▶ TEXTO PROPORCIONADO:
>>>>
En el comedor donde departían, el sacudón de la tierra avisó con la tolvanera  que se desprendió de lo alto del techo y que fue la señal  para que todos salieran despavoridos buscando la calle. Ni Cecilia ni Juan Antonio ni Humberto lo lograron. La casa fue recuerdo en pocos  segundos, menos el cuarto de comedor, paradójicamente, el único habitáculo en el que todos habrían estado seguros.

La mujer fue rescatada consciente de los escombros a las 3:30 de la tarde, con la cabeza desfigurada  y la pierna izquierda deshecha, pero no dio  razón de nada a las 5:40 de la tarde, cuando el cimbronazo de la réplica más fuerte y mientras era atendida en el primero de los varios hospitales a los que fue llevada en Armenia, Cali y Bogotá. Donde  luego de varias cirugías los médicos le salvaron la pierna que estuvo a punto de perder.

En sus momentos de lucidez vio el drama de las víctimas en las calles y de personas desesperadas buscando entre las ruinas a sus familiares. Uno de esos atormentados fue Juan Carlos, el hijo mayor, que recibió en Bogotá la noticia del terremoto y la lapidaria notificación de que sus padres habían muerto. Un aviso apresurado producto del desbarajuste de la tragedia que se coló en el Eje Cafetero.

Juan Carlos logró llegar el mismo día al sitio del siniestro, y después de una angustiosa brega pudo corroborar que su familia vivía y enlistaba los milagros bajo los cascotes. Encontró a su madre a las 10:00 de la noche en una camilla del hospital, antes de que fuera trasladada al Seguro Social en Cali, donde la mujer empezó el largo periplo de su recuperación. Un año transcurrió antes de que Cecilia volviera a Armenia.

Cuando lo hizo, a Oscar Fabián ya le habían aprobado en la universidad los planos que diseñó para levantar una nueva casa en el lugar donde  a los Villamizar los atrapó el sismo. Una casa más bonita y más segura, que aunque no se edificaba con la ayuda que otorgó el Gobierno, sí era símbolo de la redención por décadas de esfuerzo y por los segundos apocalípticos del 25 de enero de 1999.

Hoy Cecilia afronta algunas secuelas que le dejó la tragedia, el caminar algo dificultoso y la trombosis venosa que le sobrevino por el largo año de incapacidad y rehabilitación. Pero no se cansa de dar gracias a Dios por haberse salvado y porque aprendió a valorar más la vida y a entender que aunque es duro perder cosas materiales y empezar de cero, lo es mucho más no tener esperanza y no tener salud.
<<<<
▶ MATERIAL PROPORCIONADO:
>>>>
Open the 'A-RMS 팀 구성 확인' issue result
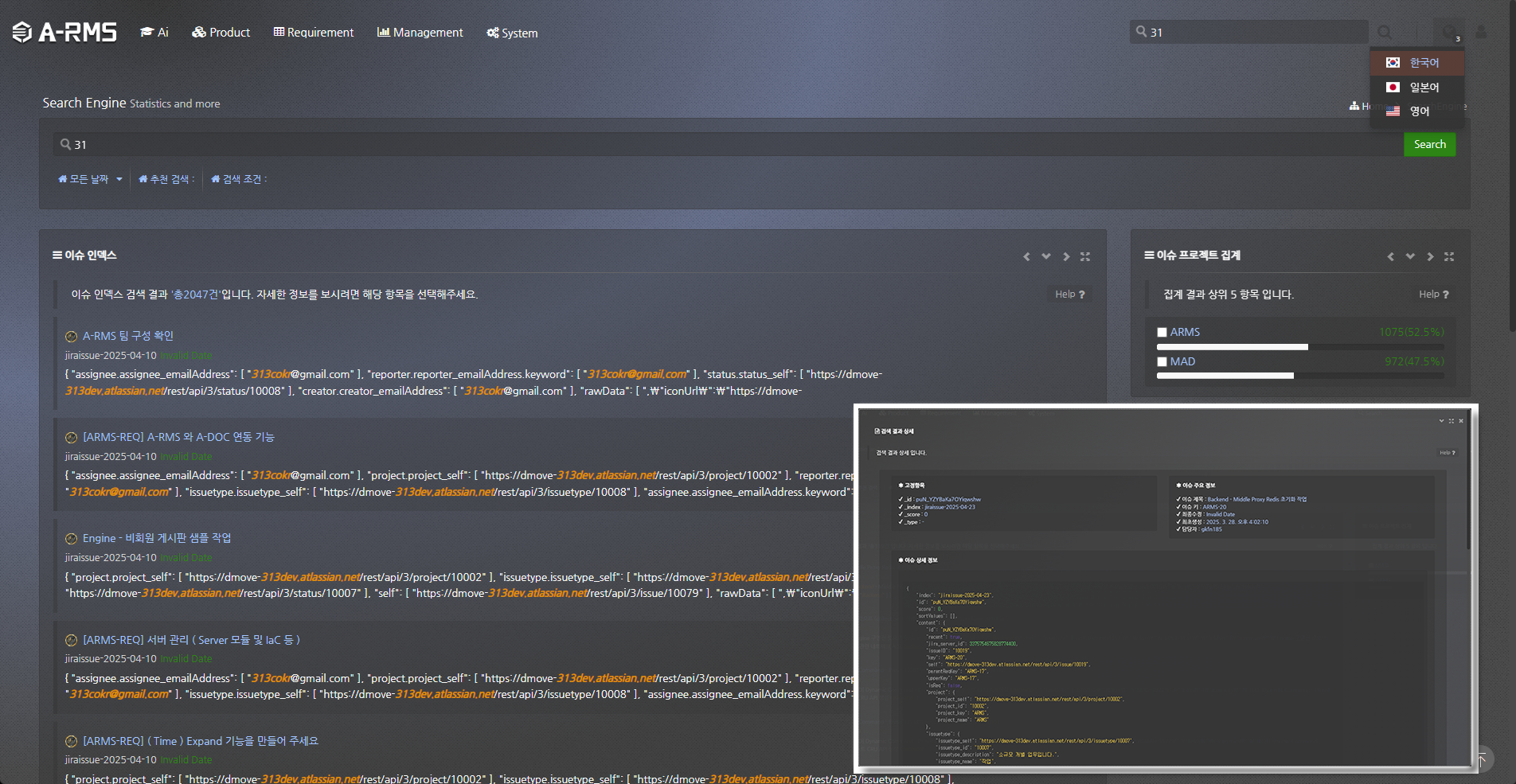 point(127,336)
<<<<
▶ COMPLETE LO SIGUIENTE:
**1)** Según el relato sobre el terremoto, ¿en qué ciudad recibió Juan Carlos la noticia del sismo?
**2)** Transcriba del relato sobre el terremoto el fragmento que comienza con "En sus momentos" y continúa hasta "volviera a Armenia.".

▶ RESPUESTAS NUMERADAS:
**1)** En Bogotá.

**2)**
En sus momentos de lucidez vio el drama de las víctimas en las calles y de personas desesperadas buscando entre las ruinas a sus familiares. Uno de esos atormentados fue Juan Carlos, el hijo mayor, que recibió en Bogotá la noticia del terremoto y la lapidaria notificación de que sus padres habían muerto. Un aviso apresurado producto del desbarajuste de la tragedia que se coló en el Eje Cafetero.

Juan Carlos logró llegar el mismo día al sitio del siniestro, y después de una angustiosa brega pudo corroborar que su familia vivía y enlistaba los milagros bajo los cascotes. Encontró a su madre a las 10:00 de la noche en una camilla del hospital, antes de que fuera trasladada al Seguro Social en Cali, donde la mujer empezó el largo periplo de su recuperación. Un año transcurrió antes de que Cecilia volviera a Armenia.